GF100’s Gaming Architecture

Although it feels like ages ago, NVIDIA announced the Fermi architecture back in September of 2009, focusing on the compute abilities of the GPU that would be GF100. Today’s announcement is about filling in the blanks – where does the graphics hardware fit in to the design that NVIDIA revealed earlier.

As a quick refresher, the GF100 is composed of 512 SPs, which NVIDIA now calls CUDA cores. Each CUDA core is organized in to a block of 32 cores which we call a Streaming Multiprocessor (SM), which in turn are laid out so that 4 of them are in a Graphics Processing Cluster (GPC). Finally, there are 4 GPCs in a single GF100 chip. 32x4x4 = 512 CUDA cores.
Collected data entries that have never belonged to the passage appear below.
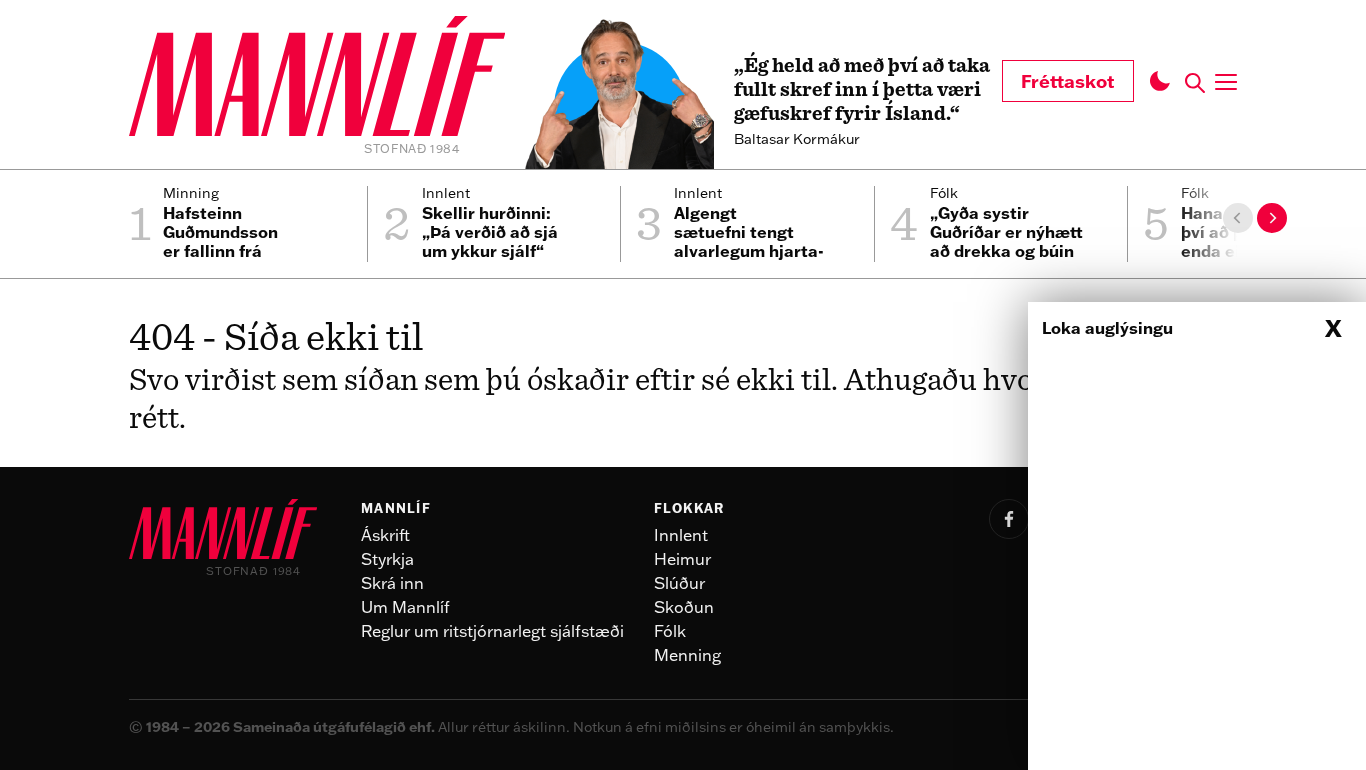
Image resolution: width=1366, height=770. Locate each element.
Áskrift (385, 535)
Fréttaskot (1068, 81)
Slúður (679, 583)
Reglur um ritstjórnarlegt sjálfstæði (492, 631)
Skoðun (684, 607)
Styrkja (387, 559)
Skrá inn (392, 583)
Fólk (670, 631)
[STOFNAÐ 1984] (317, 79)
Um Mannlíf (405, 607)
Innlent (681, 535)
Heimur (682, 559)
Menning (687, 655)
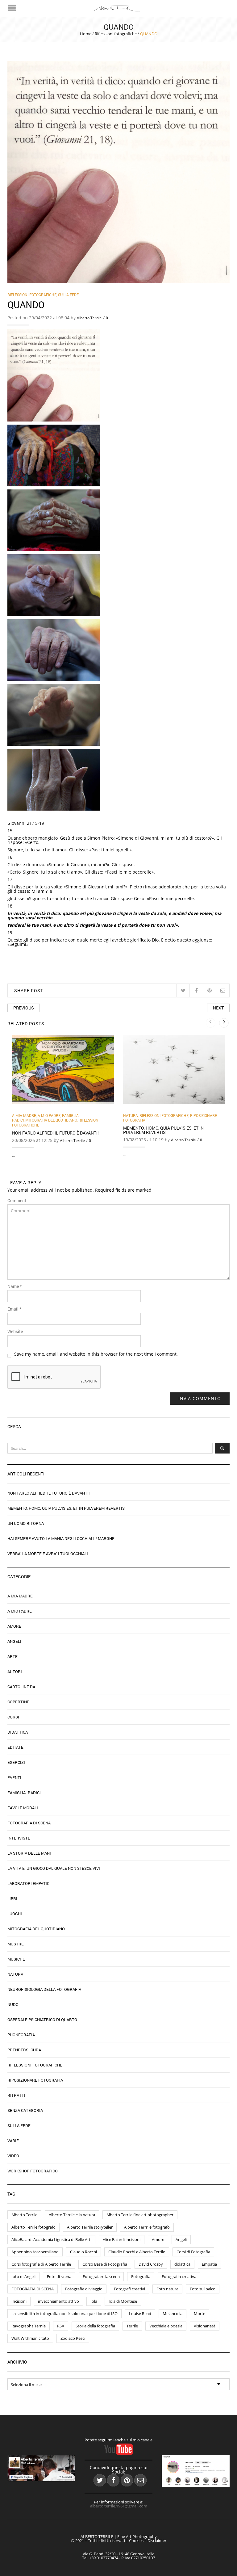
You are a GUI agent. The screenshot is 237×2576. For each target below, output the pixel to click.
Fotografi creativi (129, 2289)
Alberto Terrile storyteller (90, 2227)
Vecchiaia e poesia (165, 2326)
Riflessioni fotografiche (116, 33)
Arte (12, 1656)
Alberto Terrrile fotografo (147, 2227)
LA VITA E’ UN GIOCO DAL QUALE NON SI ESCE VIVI (53, 1868)
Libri (12, 1898)
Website (15, 1331)
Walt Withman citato (30, 2338)
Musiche (16, 1959)
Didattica (17, 1732)
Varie (13, 2140)
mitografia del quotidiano (51, 1120)
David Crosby (151, 2264)
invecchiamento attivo (58, 2301)
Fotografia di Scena (29, 1823)
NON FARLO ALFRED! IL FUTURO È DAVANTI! (55, 1133)
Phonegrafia (21, 2034)
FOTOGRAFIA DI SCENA (32, 2289)
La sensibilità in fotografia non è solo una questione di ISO (64, 2313)
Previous (23, 1008)
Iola (93, 2301)
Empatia (209, 2264)
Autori (14, 1671)
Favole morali (22, 1807)
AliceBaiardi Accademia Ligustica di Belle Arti (51, 2239)
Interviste (18, 1838)
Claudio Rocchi (83, 2252)
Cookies (136, 2540)
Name (14, 1286)
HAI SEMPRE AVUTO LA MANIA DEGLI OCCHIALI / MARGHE (60, 1538)
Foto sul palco (202, 2289)
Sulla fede (68, 294)
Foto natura (167, 2289)
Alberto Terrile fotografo (33, 2227)
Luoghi (14, 1913)
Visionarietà (204, 2326)
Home (85, 33)
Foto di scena (59, 2276)
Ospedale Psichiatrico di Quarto (42, 2019)
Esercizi (16, 1762)
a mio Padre (49, 1115)
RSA (60, 2326)
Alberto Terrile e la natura (72, 2214)
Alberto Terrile (89, 318)
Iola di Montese (123, 2301)
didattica (182, 2264)
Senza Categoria (25, 2110)
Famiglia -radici (24, 1792)
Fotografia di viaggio (83, 2289)
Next (218, 1008)
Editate (15, 1747)
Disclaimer (157, 2540)
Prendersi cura (24, 2050)
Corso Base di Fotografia (104, 2264)
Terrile (132, 2326)
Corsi (13, 1717)
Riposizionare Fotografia (35, 2080)
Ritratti (16, 2095)
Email (14, 1309)
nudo (13, 2004)
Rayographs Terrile (28, 2326)
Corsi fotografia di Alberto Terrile (41, 2264)
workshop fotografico (32, 2171)
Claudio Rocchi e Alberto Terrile (136, 2252)
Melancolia (172, 2313)
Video (13, 2156)
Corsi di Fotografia (193, 2252)
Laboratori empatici (29, 1883)
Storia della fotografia (95, 2326)
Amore (14, 1626)
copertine (18, 1702)
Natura (130, 1115)
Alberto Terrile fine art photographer (139, 2214)
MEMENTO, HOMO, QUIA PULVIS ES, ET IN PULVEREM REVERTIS (163, 1130)
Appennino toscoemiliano (35, 2252)
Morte (199, 2313)
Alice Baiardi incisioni (121, 2239)
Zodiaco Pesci (72, 2338)
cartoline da (21, 1686)
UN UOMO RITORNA (25, 1523)
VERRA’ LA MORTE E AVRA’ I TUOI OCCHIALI (47, 1553)
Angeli (14, 1641)
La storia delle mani (29, 1853)
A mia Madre (24, 1115)
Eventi (14, 1777)
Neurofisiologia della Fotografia (44, 1989)
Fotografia (140, 2276)
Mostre (15, 1944)
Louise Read (140, 2313)
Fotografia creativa (179, 2276)
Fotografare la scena (101, 2276)
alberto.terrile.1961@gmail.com (118, 2506)
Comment (16, 1200)
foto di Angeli (23, 2276)
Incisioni (19, 2301)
  GF100 GT200x2 (GTX 295) GT200 (GTX 285) G92 (9800+ GTX)
Stream Processors 512 2 x 240 240 128
Texture Address / Filtering 64/256 2 x 80 / 80 80 / 80 64 / 64
ROPs 48 2x 28 32 16
Core Clock ? 576MHz 648MHz 738MHz
Shader Clock ? 1242MHz 1476MHz 1836MHz
Memory Clock ? GDDR5 999MHz (1998MHz data rate) GDDR3 1242MHz (2484MHz data rate) GDDR3 1100MHz (2200MHz data rate) GDDR3
Memory Bus Width 384-bit 2 x 448-bit 512-bit 256-bit
Frame Buffer ? 2 x 896MB 1GB 512MB
Transistor Count 3B 2 x 1.4B 1.4B 754M
Manufacturing Process TSMC 40nm TSMC 55nm TSMC 55nm TSMC 55nm
Price Point $? $500 $400 $150 - 200

When NVIDIA first unveiled GF100, we did not know anything about the ROPs, texture units, or any of the fixed-function graphics units that are customary in a GPU. Today we now have that information, and can discuss where it goes.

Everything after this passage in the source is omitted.